Hopes of ending weeks of heartache for communities on the Queensland-NSW border have been dashed again, with a new war of words over a proposal to move hard border checkpoints south.
Queensland in late July reintroduced a hard border with its southern neighbour in response to the spiralling NSW outbreak , progressively tightening exemptions for interstate travel.
Currently only a small class of essential workers from NSW can enter Queensland, creating chaos for the southern Gold Coast and Tweed regions.
But the Queensland government on Friday announced NSW had finally come to the table after earlier declining an offer to move checkpoints to temporarily include border town Tweed Heads within the northern state.
"We are very pleased that finally, after so many months, NSW has now said they are open to talking with us on moving checkpoints," Queensland Attorney-General Shannon Fentiman told reporters on Saturday.
"As someone that grew up on the Gold Coast, that border community really is one community and trying to make things easier for people to take their kids to school, to get medical appointments absolutely makes sense."
"We're just really pleased that NSW has finally realised how tough it is for that border community," she said.
She said it was very early days, with issues like policing of the border to be worked out.
However NSW leaders said that wasn't so and hit back at what they labelled Queensland's "frustrating" approach.
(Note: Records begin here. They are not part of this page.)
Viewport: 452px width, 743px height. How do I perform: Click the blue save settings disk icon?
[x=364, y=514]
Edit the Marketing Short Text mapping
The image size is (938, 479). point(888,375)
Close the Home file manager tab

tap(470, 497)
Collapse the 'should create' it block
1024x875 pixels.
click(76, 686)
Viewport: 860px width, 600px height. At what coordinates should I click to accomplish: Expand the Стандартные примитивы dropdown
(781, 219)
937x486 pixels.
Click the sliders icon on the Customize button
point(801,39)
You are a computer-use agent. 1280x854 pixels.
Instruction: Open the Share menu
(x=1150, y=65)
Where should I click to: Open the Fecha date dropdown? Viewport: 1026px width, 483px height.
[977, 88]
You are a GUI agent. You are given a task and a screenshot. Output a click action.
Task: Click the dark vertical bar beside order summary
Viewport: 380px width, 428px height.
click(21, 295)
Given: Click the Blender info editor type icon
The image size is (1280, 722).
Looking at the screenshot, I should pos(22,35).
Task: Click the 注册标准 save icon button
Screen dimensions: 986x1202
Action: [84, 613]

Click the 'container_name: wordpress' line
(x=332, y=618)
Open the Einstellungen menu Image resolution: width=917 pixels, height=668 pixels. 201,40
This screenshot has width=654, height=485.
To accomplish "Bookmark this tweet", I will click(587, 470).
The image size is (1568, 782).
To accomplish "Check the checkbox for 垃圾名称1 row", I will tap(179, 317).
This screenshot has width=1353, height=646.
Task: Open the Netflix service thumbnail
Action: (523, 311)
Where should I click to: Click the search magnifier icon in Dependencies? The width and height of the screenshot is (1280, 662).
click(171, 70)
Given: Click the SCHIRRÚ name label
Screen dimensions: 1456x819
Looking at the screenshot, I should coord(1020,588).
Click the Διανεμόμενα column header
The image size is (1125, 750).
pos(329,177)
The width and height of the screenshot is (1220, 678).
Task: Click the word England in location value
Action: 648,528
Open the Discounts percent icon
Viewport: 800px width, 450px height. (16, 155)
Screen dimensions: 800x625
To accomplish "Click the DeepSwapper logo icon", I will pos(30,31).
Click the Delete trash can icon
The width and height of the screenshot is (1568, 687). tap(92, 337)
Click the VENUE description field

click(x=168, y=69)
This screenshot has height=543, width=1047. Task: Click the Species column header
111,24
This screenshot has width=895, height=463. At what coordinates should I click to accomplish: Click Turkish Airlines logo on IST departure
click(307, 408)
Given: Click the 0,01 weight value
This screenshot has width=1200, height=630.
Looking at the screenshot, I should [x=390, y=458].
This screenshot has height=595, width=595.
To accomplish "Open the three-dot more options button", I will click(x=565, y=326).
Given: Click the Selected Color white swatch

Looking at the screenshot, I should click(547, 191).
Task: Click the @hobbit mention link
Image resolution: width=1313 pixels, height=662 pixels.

They say moving checkpoints isn't a solution they're open to discussing.
"Let me make this clear, despite noise from the Queensland government yesterday, the NSW government vehemently opposes moving the border check point south to the Tweed River," NSW Deputy Premier John Barilaro said in a statement on Saturday.
"What we want is a genuine border bubble so that workers can get to work and people can access vital health care."
Mr Barilaro has written to Queensland Health Minister Yvette D'Ath to advocate for that solution instead.
A border bubble would still require travel permits, while moving the border south would not but would create a challenge for Queensland to police an area outside its own jurisdiction.
There is no neat geographical feature which can be used to support enforcement and compliance operations, NSW authorities say, and the region's access to health care would be diminished if the Tweed Hospital was temporarily absorbed into Queensland.
NSW officials were trying to develop a workable solution for border community but their attempts have "fallen on deaf ears" Mr Barilaro said.
Health Minister Brad Hazzard also piled on.
"It's very frustrating for residents in the northern part of NSW to be effectively locked out by Queensland and it's presenting some real challenges," he told reporters on Saturday.
"There are medical staff who are on the side of the border who work at the Gold Coast hospital and vice-versa.
"It's certainly problematic."
Moving checkpoints had been looked at and deemed unviable but discussions continued, he said.
While NSW recorded more than a thousand new cases again on Saturday, restrictions in Queensland have eased after it notched its 20th day without a community-acquired case on Friday.
Up to 100 people are now allowed at home gatherings and 200 can attend weddings and funerals, or one person per two square metres.
The same social-distancing limits are allowed in cafes, restaurants, pubs and clubs, while stadiums and venues with ticketed seats can operate at 100 per cent capacity.
Face masks are still mandatory indoors and outdoors where people are unable to socially-distance.
Four new overseas-acquired cases were diagnosed in the state's hotel quarantine on Friday.